Hi Lauralicja, In Spotify's audio analysis, pitch refers to the perceived fundamental frequency of a sound, and is measured in Hertz (Hz). Timbre refers to the tone quality or texture of a sound, which is a complex concept that is difficult to quantify in absolute terms.
In the segments section of the audio analysis, the pitches array contains a series of pitch values, one for each 512-sample frame of the segment. The first value in the array corresponds to the pitch at the start of the segment, and subsequent values correspond to pitch changes over time.
The timbre array contains a series of 12-dimensional timbre feature vectors, one for each 512-sample frame of the segment.

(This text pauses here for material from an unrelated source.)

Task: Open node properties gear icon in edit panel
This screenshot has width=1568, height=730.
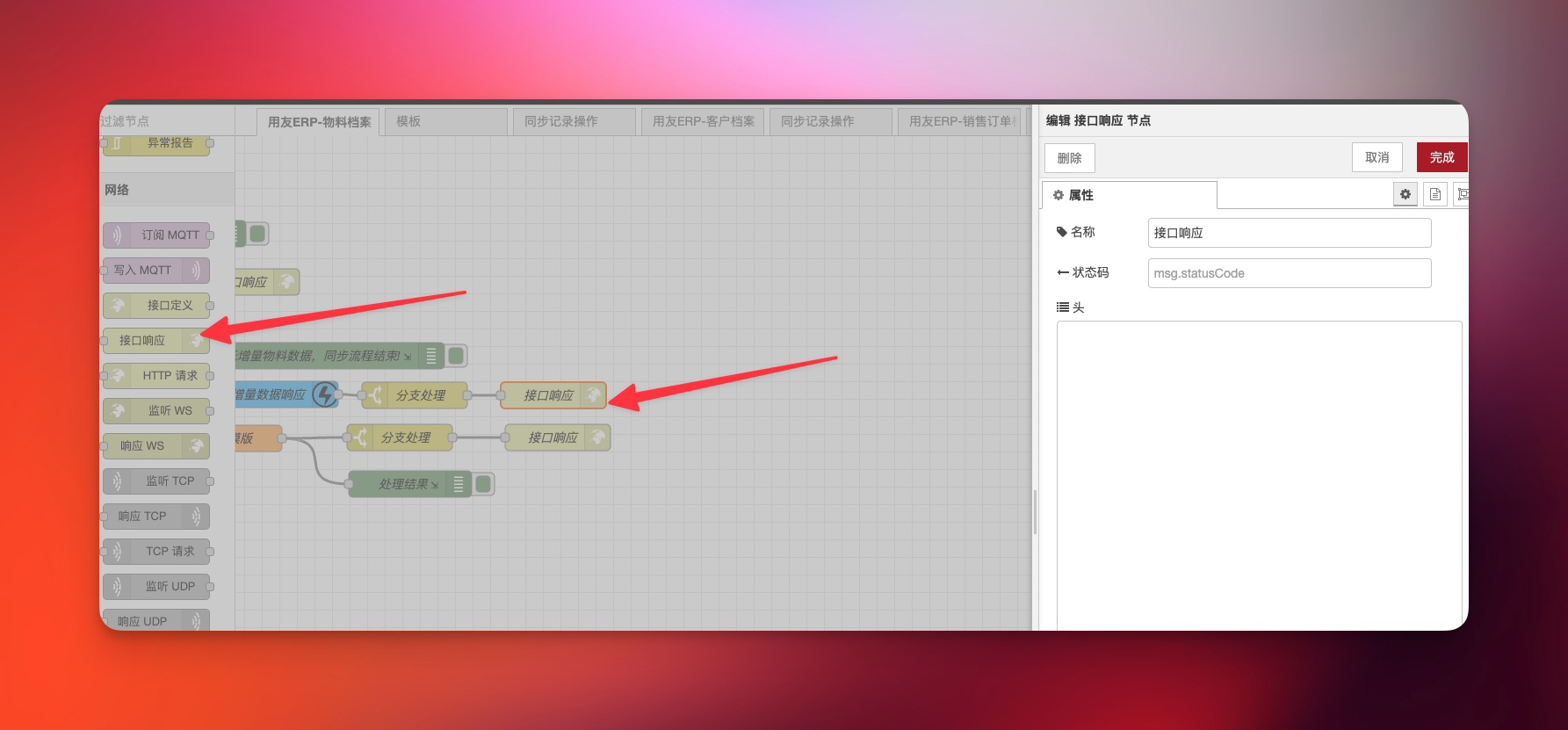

The first vector in the array corresponds to the timbre at the start of the segment, and subsequent vectors correspond to changes in timbre over time.

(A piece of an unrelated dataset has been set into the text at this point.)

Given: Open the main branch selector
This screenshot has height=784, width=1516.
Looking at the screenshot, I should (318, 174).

The pitch values in the pitches array are represented as decimal values between 0 and 1, with 1 representing the highest possible pitch (approximately 12,000 Hz). The mapping of pitch values to actual musical notes depends on the tuning system being used, but generally speaking, each octave is divided into 12 semitones, with each semitone corresponding to a specific pitch ratio (e.g. a semitone is a ratio of 2^(1/12) or approximately 1.0595). So, for example, a pitch value of 0.5 might correspond to the note A4 (440 Hz) in one tuning system, or Bb4 (466.16 Hz) in another.

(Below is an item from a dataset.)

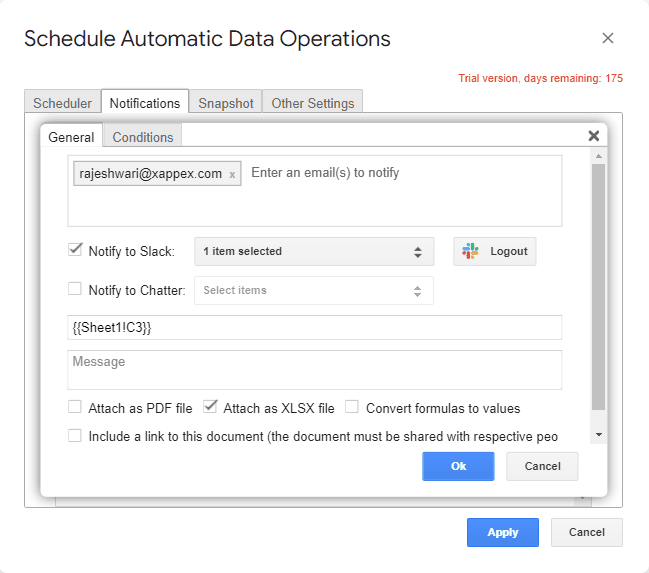Go to the Other Settings tab
The width and height of the screenshot is (649, 573).
click(x=313, y=103)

The timbre feature vectors are more difficult to interpret in absolute terms, as they represent complex combinations of spectral and temporal features that contribute to the perceived tone quality of the sound. However, these feature vectors can be used to train machine learning models that can classify sounds based on their timbral characteristics.
Sorry... Kind of threw a lot at you lol I hope this helps! Let me know if you have any further questions.
Highest regards,
-Prague the Dog